Kiedy znajdowaliśmy się coraz bliżej kolorów, stwierdziłem, że to klepsydry. Nie byle jakie.
Wyrzeźbione zwierzęta: lew, orzeł (lub kruk), borsuk i wąż trzymały klepsydry.
Klepsydra Ferronathu była wypełniona rubinami, Slynessysu – szmaragdami, Treascones'u – szafirami, a Hufflewenu – kawałkami złota.
-Hm... - wadera zastanowiła się. - Szczerze to nie wiem. Zwierzęciem reprezentującym Ferronath jest lew, tak?

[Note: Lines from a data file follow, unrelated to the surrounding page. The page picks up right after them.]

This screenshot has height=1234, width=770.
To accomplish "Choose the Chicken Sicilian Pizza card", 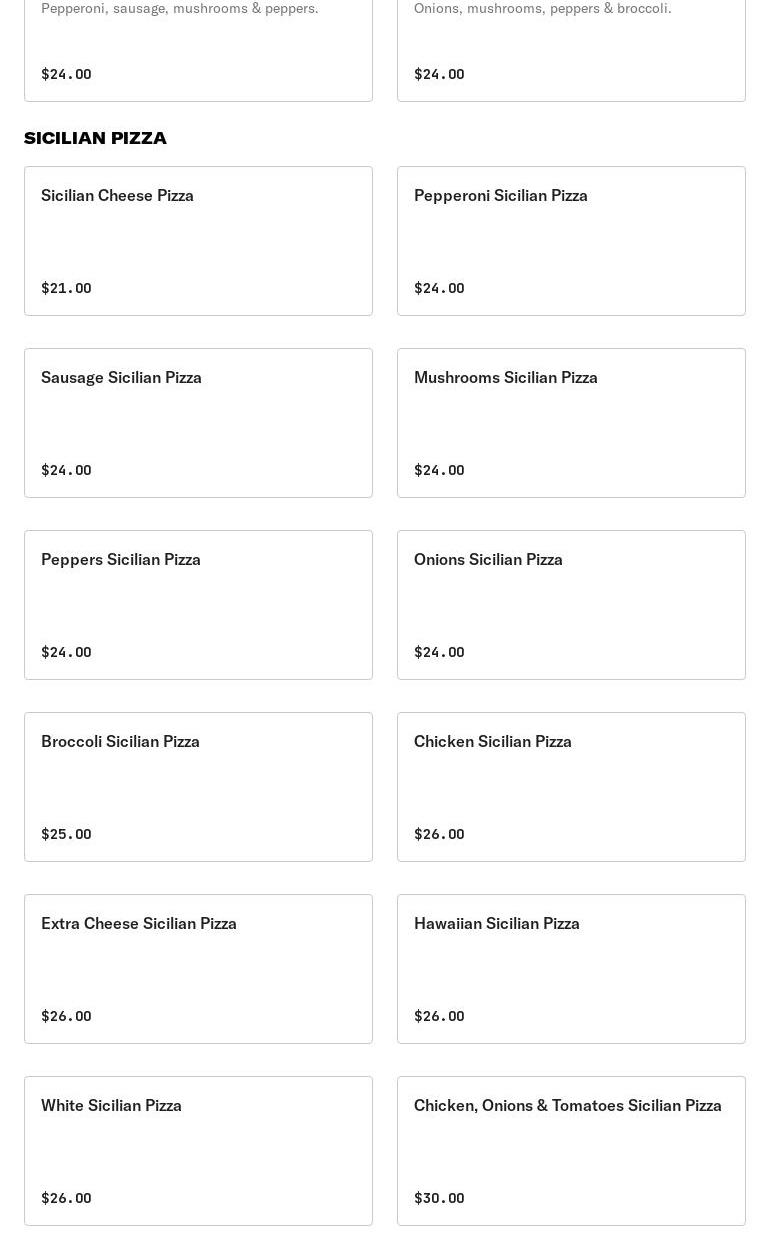I will (571, 787).
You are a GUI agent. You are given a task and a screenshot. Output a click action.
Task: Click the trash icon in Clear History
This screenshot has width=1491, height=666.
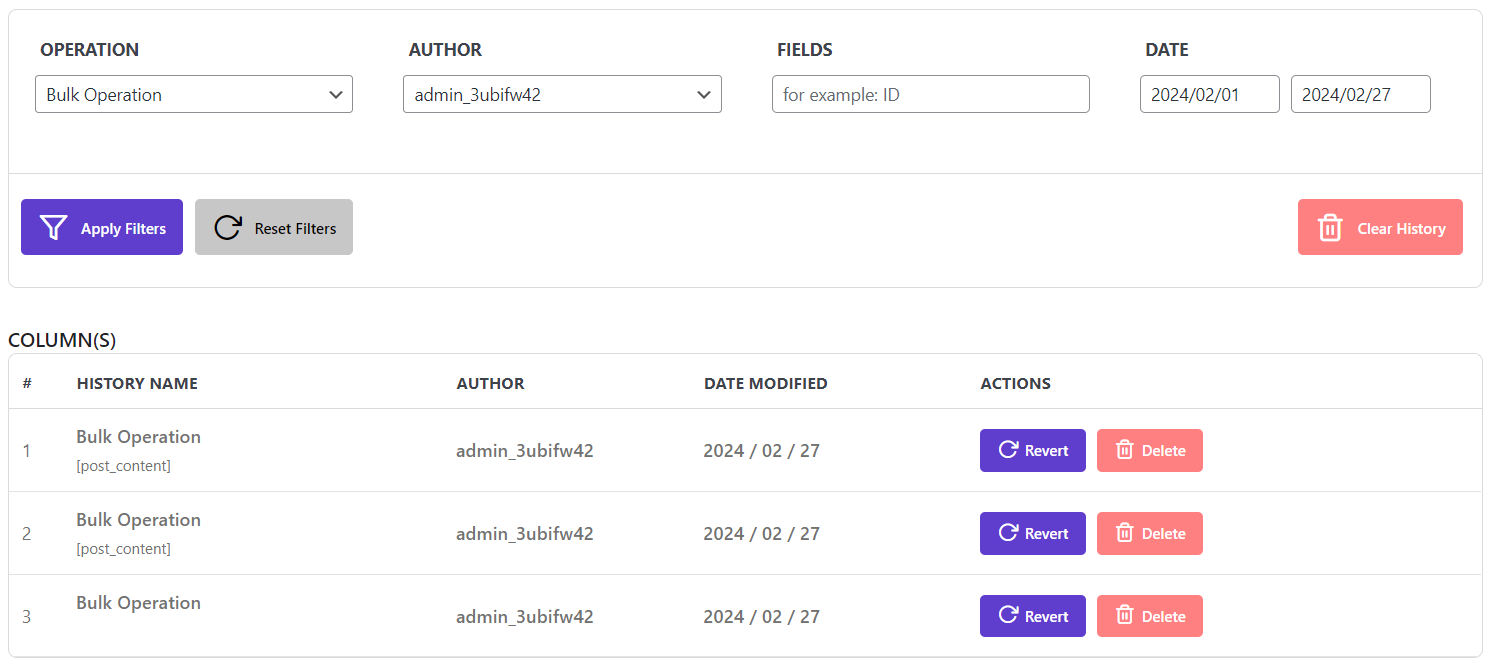(x=1330, y=228)
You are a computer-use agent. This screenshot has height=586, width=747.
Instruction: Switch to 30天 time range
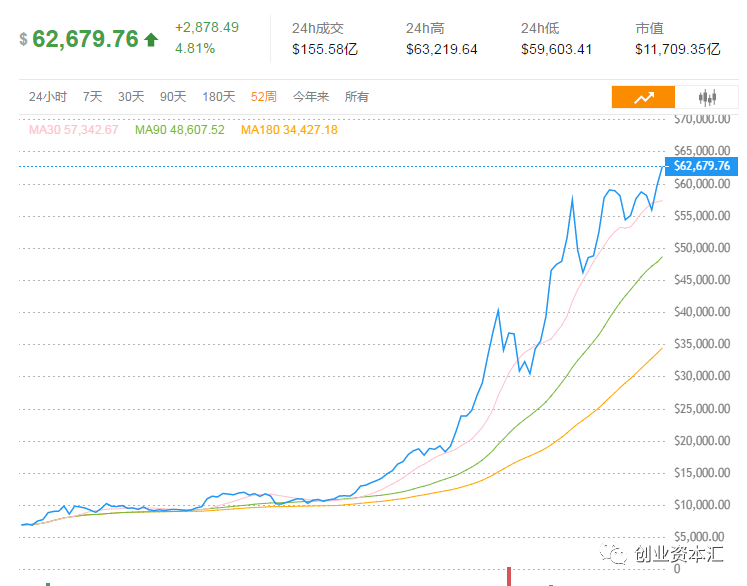pos(131,97)
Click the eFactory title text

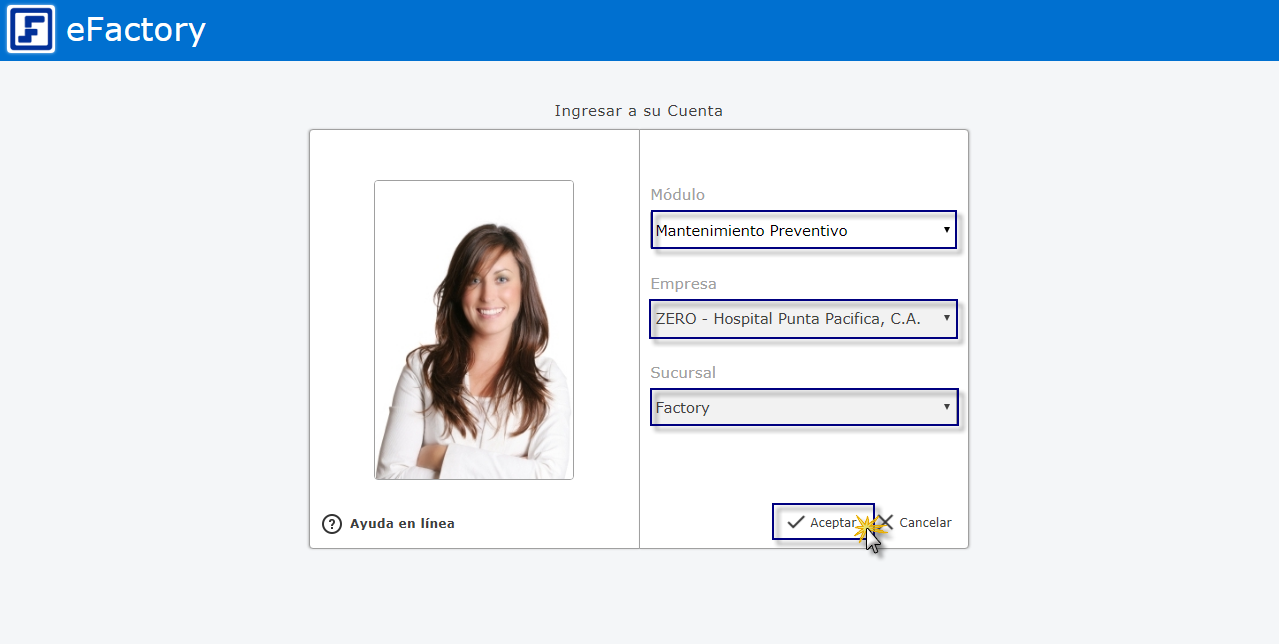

-Tak - odpowiedziałem. - Treasconesu orzeł, Hufflewenu...
-Borsuk, a Slynessysu...
-Wąż - dokończyliśmy razem.
Zapadła chwila milczenia. Po chwili Lucy powiedziała:
-Hm... myślę, że są to klepsydry, przedstawiające ile punktów mamy. Oczywiście tak na oko.
-Możliwe. Popatrz! Klepsydra Hufflewenu też jest trochę wypełniona złotem.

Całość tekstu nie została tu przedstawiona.